Dataset excerpt:
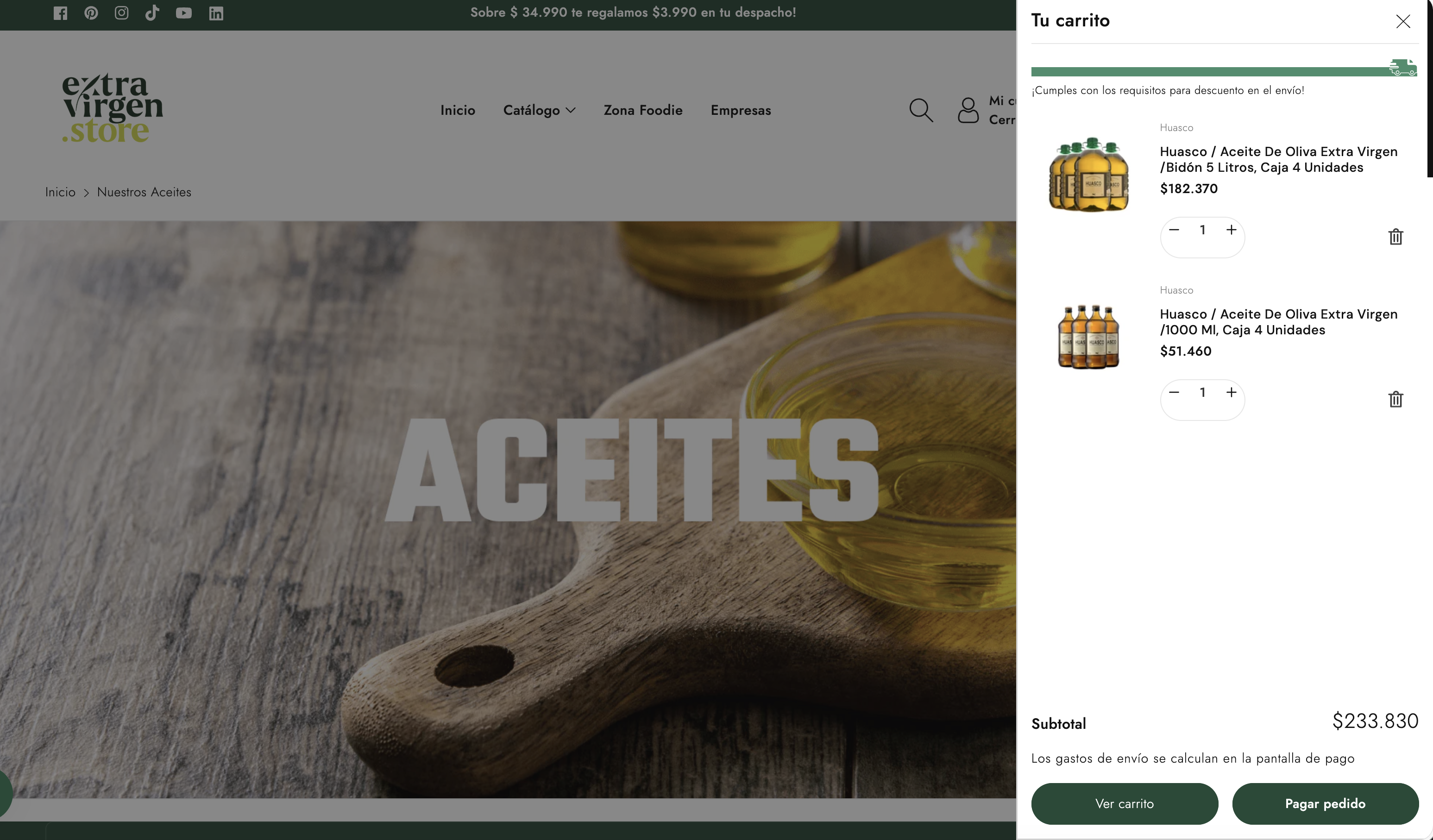Click the search magnifier icon
This screenshot has width=1433, height=840.
coord(921,110)
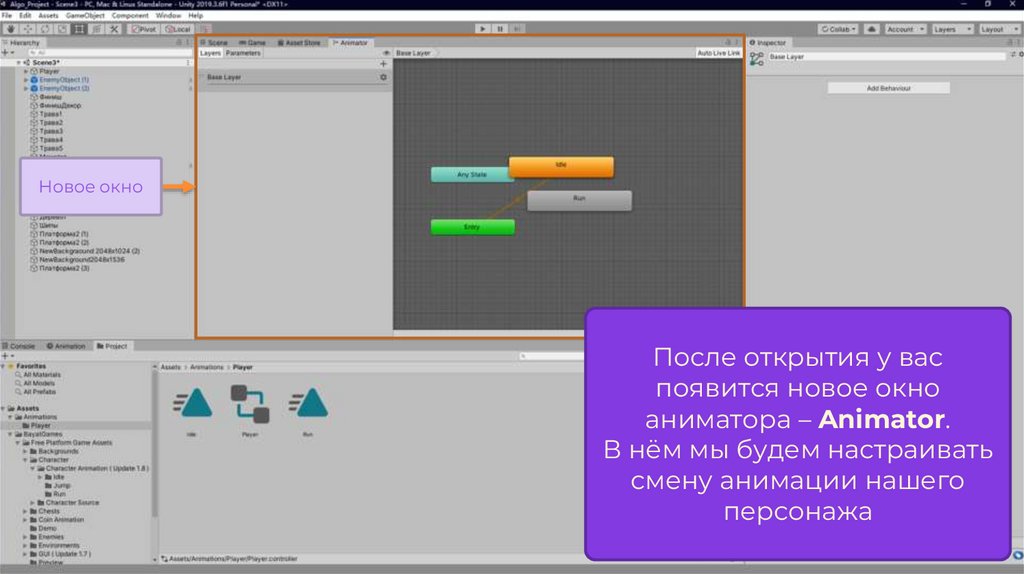Viewport: 1024px width, 574px height.
Task: Toggle Auto Live Link in Animator
Action: pyautogui.click(x=718, y=53)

Exercise instructions — Format every line of the items above as a numbered list, skipping any blank lines. Leave the pictures out.

Answer to this task —
1. Click the search magnifier icon
2. This screenshot has width=1433, height=840.
3. coord(921,110)
4. Viewport: 1024px width, 574px height.
5. Task: Toggle Auto Live Link in Animator
6. Action: pyautogui.click(x=718, y=53)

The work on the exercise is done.